REQUIREMENT:
Output nothing but the lines from the one holding "Open SIP Server Configuration dropdown" to the end of the listing. Reproduce them exactly, without the pictures.

———

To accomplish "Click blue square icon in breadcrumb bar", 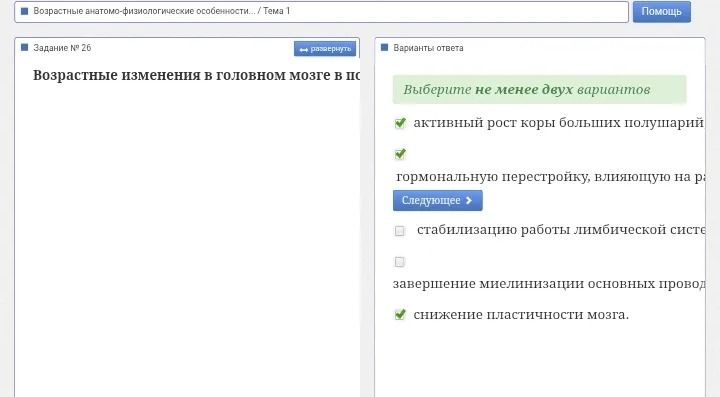I will pyautogui.click(x=25, y=11).
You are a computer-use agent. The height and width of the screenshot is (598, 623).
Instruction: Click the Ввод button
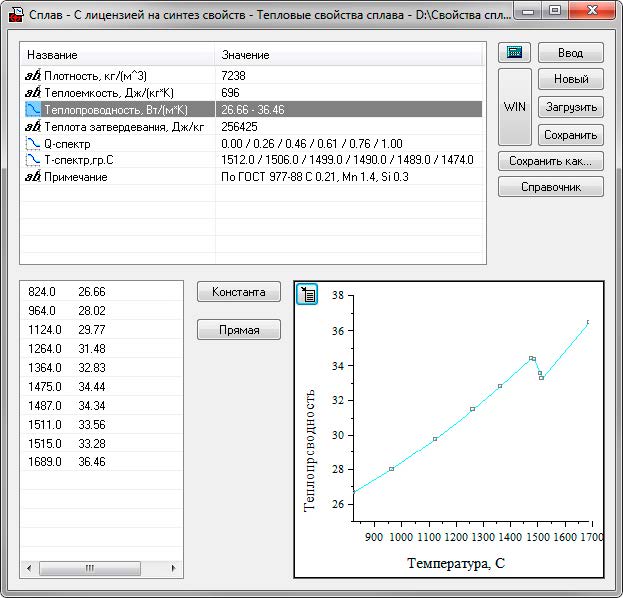pyautogui.click(x=570, y=53)
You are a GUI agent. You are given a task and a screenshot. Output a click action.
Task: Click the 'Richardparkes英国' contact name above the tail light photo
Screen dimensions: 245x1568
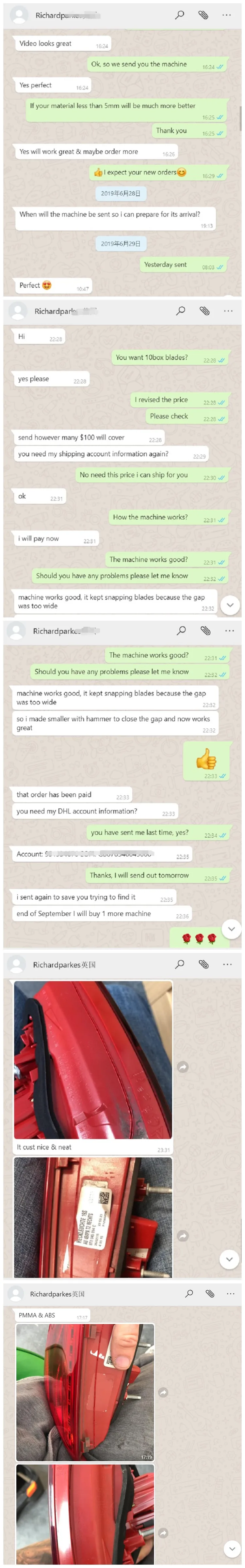tap(64, 964)
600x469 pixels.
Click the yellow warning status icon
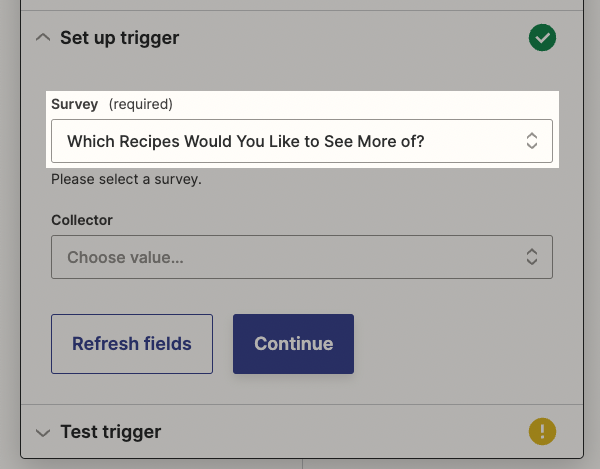coord(542,432)
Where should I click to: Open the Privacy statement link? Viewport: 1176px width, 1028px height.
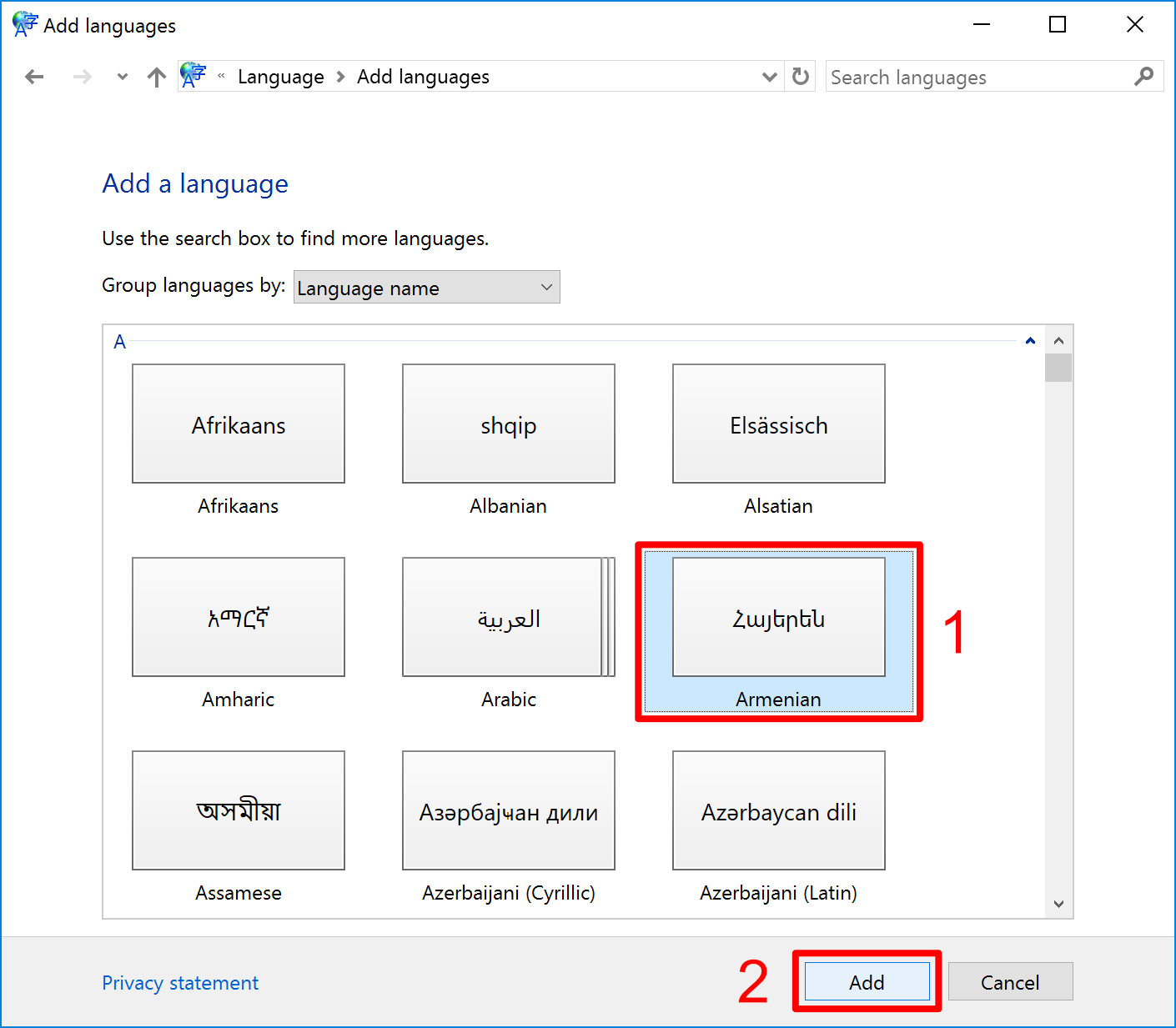pos(180,983)
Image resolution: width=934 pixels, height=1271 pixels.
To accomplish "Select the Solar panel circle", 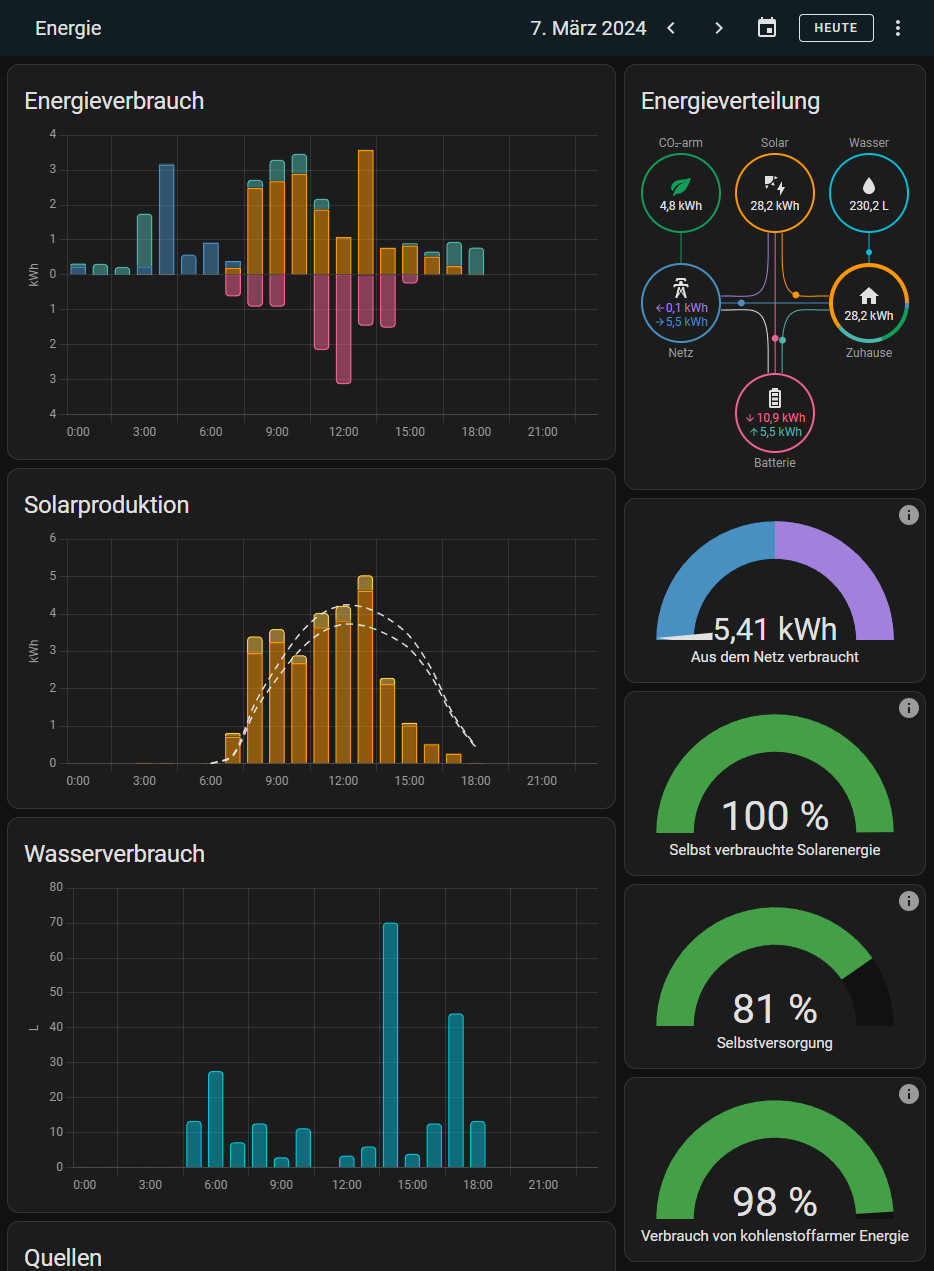I will [775, 193].
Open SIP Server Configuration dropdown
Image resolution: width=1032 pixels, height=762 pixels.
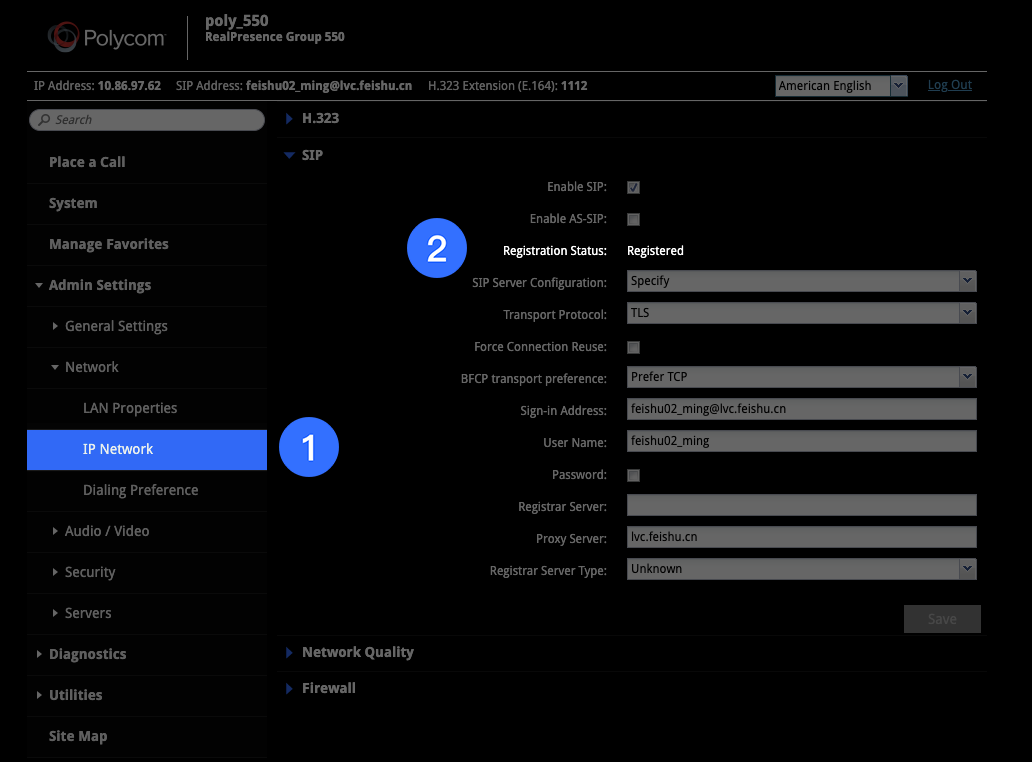(801, 281)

———

RESPONSE TO THIS TASK:
Open SIP Server Configuration dropdown
Image resolution: width=1032 pixels, height=762 pixels.
(801, 281)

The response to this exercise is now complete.